JAKARTA, KOMPAS.com — Dari sisi politik, kondisi Amerika Serikat saat ini makin lama makin mirip dengan kondisi politik Indonesia semasa puncak kekuasaan Orde Baru.
Para pemegang modal membentuk oligarki bisnis yang mengatur arah kebijakan pemerintah. Pemerintah AS juga tak lagi mendengarkan suara rakyat dan menghadapi risiko besar menjadi negara yang tidak demokratis.
Pendapat tersebut disampaikan sejarawan dan peneliti hubungan internasional Bradley R Simpson dari Woodrow Wilson School of Public and International Affairs, Princeton University, AS, dalam seminar bertema ”Pengaruh Amerika Serikat terhadap Kebijakan Ekonomi dan Politik Orde Baru”. Seminar itu diselenggarakan Institut Bisnis dan Informatika Indonesia (IBII) di Jakarta, Senin (17/1).
Menurut Simpson, saat ini sebagian besar rakyat AS sebenarnya menentang pemerintahnya, tetapi tidak punya kekuatan untuk memaksa pemerintah membuat berbagai perubahan. ”Pemerintah tidak merespons tekanan-tekanan demokratis (dari rakyat AS),” ungkap Simpson.
Menurut mantan aktivis politik ini, salah satu kebijakan Pemerintah AS yang ditentang rakyat tetapi masih terus dijalankan adalah perang di Afganistan. ”(Sekitar) 65 persen rakyat AS menentang perang di Afganistan, tetapi sampai sekarang perang itu masih berlangsung,” kata penulis buku Economist With Guns: Authoritarian Development and U.S.-Indonesian Relations 1960-1968 (Stanford University Press, 2008) ini.
Tak demokratis
AS, yang dikenal sebagai kampiun demokrasi dunia, belakangan ini kadang memang bersikap tidak seperti negara demokratis. Sikap itu, antara lain, sangat mencolok saat AS merespons kebocoran 250.000 kawat diplomatik rahasia di situs WikiLeaks.
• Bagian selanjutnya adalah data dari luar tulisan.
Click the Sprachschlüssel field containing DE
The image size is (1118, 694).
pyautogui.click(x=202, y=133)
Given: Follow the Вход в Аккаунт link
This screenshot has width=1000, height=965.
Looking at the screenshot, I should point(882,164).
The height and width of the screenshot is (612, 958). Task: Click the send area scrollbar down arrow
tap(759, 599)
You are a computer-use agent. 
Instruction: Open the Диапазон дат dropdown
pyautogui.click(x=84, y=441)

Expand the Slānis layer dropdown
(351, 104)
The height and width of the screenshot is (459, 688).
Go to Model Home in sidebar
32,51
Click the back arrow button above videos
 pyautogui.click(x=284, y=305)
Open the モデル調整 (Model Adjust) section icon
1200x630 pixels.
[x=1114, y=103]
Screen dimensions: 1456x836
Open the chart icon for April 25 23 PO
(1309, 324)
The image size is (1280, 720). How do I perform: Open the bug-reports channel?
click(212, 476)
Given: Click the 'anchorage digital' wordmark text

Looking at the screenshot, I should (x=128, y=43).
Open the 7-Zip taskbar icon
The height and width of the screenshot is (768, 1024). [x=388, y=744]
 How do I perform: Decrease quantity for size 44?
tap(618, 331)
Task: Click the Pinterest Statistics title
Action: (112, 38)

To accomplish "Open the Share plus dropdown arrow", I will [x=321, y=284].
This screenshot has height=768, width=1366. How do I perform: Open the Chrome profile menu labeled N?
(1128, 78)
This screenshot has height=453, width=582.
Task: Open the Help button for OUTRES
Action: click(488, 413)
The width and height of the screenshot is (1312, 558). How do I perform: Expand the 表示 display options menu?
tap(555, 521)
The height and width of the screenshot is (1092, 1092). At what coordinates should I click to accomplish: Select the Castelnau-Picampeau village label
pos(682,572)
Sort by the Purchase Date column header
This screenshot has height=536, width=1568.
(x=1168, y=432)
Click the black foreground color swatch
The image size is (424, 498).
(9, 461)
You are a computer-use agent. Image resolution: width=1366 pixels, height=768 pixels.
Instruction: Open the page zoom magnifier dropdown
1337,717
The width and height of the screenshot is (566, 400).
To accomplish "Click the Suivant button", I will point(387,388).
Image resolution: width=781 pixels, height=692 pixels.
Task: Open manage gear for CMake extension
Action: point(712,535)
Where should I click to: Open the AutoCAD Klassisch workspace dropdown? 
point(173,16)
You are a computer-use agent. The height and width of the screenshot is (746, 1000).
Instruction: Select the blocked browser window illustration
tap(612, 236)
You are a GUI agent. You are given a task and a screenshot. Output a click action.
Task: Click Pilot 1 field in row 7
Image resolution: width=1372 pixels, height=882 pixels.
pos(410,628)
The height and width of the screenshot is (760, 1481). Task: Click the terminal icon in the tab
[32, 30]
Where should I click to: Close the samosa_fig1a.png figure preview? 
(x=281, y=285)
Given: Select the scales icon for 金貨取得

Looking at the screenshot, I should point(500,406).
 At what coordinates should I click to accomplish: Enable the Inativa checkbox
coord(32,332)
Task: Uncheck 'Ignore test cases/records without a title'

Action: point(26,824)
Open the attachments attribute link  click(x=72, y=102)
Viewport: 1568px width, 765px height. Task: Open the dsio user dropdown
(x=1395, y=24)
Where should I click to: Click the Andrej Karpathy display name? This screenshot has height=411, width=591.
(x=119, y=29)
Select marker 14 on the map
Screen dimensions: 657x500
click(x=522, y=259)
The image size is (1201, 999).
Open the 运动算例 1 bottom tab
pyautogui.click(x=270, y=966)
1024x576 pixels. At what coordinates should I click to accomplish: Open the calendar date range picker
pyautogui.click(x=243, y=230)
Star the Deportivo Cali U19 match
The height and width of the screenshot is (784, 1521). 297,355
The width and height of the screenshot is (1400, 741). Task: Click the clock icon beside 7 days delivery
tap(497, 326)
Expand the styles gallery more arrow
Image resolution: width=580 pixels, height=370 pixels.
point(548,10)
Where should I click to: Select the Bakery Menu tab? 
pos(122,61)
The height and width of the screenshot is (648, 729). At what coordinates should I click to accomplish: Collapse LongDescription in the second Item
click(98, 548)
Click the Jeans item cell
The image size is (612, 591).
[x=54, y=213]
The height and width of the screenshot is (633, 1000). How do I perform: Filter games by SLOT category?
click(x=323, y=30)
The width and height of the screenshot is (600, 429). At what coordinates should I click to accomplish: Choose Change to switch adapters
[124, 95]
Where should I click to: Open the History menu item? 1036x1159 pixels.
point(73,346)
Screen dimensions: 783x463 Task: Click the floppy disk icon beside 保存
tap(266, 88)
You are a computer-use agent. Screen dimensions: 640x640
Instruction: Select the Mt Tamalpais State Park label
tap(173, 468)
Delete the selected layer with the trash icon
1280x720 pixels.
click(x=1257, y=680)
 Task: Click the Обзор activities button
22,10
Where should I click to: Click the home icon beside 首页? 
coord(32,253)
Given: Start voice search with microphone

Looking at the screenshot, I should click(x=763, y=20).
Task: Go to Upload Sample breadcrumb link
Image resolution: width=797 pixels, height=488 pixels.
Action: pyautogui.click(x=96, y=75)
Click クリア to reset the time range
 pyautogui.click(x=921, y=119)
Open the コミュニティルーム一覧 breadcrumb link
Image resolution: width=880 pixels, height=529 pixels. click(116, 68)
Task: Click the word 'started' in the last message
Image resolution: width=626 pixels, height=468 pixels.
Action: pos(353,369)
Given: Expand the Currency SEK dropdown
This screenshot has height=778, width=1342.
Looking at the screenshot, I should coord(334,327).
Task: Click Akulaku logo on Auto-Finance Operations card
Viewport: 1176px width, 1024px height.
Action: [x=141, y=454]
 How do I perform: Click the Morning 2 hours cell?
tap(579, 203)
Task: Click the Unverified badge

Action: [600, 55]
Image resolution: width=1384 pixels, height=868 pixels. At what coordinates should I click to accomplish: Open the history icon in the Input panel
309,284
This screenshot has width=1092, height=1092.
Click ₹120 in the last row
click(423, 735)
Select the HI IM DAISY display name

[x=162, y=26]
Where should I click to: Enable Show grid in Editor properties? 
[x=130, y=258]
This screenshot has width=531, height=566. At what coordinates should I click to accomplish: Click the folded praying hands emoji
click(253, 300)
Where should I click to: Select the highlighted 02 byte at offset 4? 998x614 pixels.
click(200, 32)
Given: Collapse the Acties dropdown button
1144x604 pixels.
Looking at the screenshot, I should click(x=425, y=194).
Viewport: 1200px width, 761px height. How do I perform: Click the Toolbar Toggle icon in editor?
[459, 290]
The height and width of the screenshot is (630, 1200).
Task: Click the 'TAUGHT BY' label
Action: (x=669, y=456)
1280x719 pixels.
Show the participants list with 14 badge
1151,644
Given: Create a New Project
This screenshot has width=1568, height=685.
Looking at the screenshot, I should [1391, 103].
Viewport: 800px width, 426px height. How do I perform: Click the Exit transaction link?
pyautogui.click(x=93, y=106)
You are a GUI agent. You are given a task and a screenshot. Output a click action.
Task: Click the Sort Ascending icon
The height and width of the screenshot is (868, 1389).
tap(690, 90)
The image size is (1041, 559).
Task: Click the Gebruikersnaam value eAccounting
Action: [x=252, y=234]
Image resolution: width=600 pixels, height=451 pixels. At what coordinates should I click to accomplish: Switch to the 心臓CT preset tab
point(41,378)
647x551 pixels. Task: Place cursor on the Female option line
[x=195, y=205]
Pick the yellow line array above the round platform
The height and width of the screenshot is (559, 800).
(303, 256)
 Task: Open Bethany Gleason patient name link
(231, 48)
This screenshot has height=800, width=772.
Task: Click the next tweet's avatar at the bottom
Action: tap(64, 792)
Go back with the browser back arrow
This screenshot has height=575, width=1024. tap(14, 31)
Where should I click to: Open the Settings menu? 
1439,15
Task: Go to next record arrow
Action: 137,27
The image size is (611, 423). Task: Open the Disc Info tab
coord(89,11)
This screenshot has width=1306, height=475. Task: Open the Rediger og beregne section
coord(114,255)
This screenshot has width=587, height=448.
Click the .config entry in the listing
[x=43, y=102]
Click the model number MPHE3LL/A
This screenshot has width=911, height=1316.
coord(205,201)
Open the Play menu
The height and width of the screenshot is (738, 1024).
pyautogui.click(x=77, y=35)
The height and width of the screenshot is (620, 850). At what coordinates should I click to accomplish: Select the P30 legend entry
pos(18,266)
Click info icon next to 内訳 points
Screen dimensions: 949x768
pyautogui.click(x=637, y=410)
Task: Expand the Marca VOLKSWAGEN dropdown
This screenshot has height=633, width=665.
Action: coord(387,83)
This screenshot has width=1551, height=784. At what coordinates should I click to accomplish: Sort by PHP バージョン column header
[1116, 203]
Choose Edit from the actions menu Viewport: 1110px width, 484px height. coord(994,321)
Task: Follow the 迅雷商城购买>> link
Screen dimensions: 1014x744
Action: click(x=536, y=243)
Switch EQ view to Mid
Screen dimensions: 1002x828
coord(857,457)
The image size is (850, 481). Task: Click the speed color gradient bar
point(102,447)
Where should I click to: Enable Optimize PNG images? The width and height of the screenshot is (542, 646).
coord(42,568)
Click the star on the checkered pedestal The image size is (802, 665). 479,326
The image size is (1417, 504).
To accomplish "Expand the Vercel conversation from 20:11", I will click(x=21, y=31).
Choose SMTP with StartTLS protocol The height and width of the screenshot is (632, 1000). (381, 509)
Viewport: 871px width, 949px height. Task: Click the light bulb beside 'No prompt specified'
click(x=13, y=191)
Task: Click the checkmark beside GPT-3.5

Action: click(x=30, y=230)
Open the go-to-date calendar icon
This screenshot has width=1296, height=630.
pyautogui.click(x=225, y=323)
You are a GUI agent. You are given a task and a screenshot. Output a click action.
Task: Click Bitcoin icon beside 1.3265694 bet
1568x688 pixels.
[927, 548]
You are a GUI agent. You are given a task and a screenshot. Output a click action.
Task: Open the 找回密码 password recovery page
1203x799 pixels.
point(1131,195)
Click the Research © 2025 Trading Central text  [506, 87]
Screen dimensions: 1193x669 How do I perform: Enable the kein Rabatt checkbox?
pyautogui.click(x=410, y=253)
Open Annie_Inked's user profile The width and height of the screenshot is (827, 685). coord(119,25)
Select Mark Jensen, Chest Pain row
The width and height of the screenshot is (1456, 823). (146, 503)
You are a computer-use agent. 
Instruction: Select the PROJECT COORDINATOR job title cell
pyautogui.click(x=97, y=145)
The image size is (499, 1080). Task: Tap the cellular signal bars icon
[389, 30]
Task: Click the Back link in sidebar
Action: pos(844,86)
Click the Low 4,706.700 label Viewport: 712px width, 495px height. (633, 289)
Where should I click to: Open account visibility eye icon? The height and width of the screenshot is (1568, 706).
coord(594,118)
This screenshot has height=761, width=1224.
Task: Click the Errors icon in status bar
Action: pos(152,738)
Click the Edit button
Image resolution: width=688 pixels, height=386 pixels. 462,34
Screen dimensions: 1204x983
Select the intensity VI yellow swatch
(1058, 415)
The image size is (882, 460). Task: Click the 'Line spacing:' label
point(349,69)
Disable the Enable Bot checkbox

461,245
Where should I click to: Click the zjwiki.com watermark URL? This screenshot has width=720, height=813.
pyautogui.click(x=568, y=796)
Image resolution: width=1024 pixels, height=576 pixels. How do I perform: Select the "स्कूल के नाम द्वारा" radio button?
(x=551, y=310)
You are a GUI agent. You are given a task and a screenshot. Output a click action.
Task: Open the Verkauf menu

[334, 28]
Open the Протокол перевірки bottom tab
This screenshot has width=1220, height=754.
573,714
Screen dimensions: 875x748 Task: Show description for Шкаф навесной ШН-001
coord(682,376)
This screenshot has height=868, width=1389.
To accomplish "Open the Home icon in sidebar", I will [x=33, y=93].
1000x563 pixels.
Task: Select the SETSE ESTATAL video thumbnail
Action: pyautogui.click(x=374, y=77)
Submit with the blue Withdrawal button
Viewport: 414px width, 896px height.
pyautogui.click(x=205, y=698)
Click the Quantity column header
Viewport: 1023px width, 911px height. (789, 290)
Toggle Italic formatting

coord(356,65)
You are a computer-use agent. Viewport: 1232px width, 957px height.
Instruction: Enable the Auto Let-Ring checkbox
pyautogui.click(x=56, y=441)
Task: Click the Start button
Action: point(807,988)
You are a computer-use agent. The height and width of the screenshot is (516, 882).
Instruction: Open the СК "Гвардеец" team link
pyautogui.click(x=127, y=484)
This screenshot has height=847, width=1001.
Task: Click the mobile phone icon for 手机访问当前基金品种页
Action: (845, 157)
Pejabat Pemerintah AS menekan berbagai perusahaan untuk memotong kerja sama bisnis dengan WikiLeaks, melarang pegawai negerinya membaca ataupun sekadar berkomentar mengenai isi WikiLeaks, dan terakhir, memaksa pengelola situs jejaring sosial Twitter menyerahkan data pribadi para pengguna yang diduga terkait operasi WikiLeaks.
Dalam seminar tersebut, Simpson juga mengungkapkan, AS berperan besar dalam membentuk dan membesarkan rezim Orba di Indonesia sejak awal. Meski mengaku belum menemukan bukti nyata keterlibatan langsung AS dalam peristiwa G30S tahun 1965, yang membuka jalan bagi terbentuknya Orba, Simpson mengatakan, banyak pemikiran di kalangan elite politik AS saat itu yang sejalan dengan konsep para petinggi militer di Indonesia.
”Tentang Dwifungsi ABRI, misalnya, visi AS waktu itu serupa dengan pemikiran (Jenderal AH) Nasution. Di AS, itu dikenal sebagai konsep military modernization. Itu sebabnya AS mendorong (penerapan) Dwifungsi ABRI itu,” tuturnya.
Menurut Simpson, AS juga mendukung pembunuhan massal rakyat sipil dalam rangka penghancuran Partai Komunis Indonesia, yang terjadi setelah G30S.